Electronic music instruments weren’t called synthesizers until the 1950s, but their lineage began in 1919 with Russian inventor Lev Sergeyevich Termen’s development of the Etherphone, now known as the Theremin.
From that point, synthesizers have undergone a remarkable evolution from prohibitively large mid-century models confined to university laboratories to the development of musical synthesis software that runs on tablet computers and portable media devices.
Throughout its history, the synthesizer has always been at the forefront of technology for the arts.

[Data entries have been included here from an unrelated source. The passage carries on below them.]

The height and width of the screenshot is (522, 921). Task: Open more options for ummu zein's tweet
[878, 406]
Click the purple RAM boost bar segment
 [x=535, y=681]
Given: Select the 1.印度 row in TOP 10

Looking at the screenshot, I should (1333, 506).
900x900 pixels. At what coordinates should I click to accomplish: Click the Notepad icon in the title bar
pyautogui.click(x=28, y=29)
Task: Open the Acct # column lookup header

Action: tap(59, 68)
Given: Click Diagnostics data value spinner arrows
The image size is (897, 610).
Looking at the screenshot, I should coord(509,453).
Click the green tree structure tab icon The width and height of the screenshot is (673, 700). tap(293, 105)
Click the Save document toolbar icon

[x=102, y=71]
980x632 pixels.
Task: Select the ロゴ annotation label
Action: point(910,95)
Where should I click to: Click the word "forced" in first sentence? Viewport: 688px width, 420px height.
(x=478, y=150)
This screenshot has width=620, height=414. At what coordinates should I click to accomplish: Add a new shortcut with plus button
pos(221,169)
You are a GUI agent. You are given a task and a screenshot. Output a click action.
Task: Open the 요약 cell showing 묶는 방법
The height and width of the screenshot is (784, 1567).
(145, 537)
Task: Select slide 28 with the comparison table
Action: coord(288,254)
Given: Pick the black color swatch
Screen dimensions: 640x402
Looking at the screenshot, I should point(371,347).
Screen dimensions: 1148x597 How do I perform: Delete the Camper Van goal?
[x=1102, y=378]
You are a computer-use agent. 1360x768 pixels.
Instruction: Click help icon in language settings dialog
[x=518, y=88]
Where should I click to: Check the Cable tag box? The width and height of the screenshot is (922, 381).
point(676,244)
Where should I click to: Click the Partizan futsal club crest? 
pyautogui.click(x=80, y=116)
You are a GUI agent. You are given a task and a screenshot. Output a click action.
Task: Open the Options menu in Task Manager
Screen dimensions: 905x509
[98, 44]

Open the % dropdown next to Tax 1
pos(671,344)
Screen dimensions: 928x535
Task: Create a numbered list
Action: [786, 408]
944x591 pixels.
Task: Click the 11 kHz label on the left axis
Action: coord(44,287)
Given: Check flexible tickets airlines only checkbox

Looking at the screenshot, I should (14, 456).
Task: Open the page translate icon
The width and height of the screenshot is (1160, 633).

In The Synthesizer: A Comprehensive Guide to Understanding, Programming, Playing, and Recording the Ultimate Electronic Music Instrument, veteran music technology journalist, educator, and performer Mark Vail tells the complete story of the synthesizer: the origins of the many forms the instrument takes; crucial advancements in sound generation, musical control, and composition made with instruments that may have become best sellers or gone entirely unnoticed; and the basics and intricacies of acoustics and synthesized sound. Vail also describes how to successfully select, program, and play a synthesizer; what alternative controllers exist for creating electronic music; and how to stay focused and productive when faced with a room full of instruments.
This one-stop reference guide on all things synthesizer also offers tips on encouraging creativity, layering sounds, performance, composing and recording for film and television, and much more.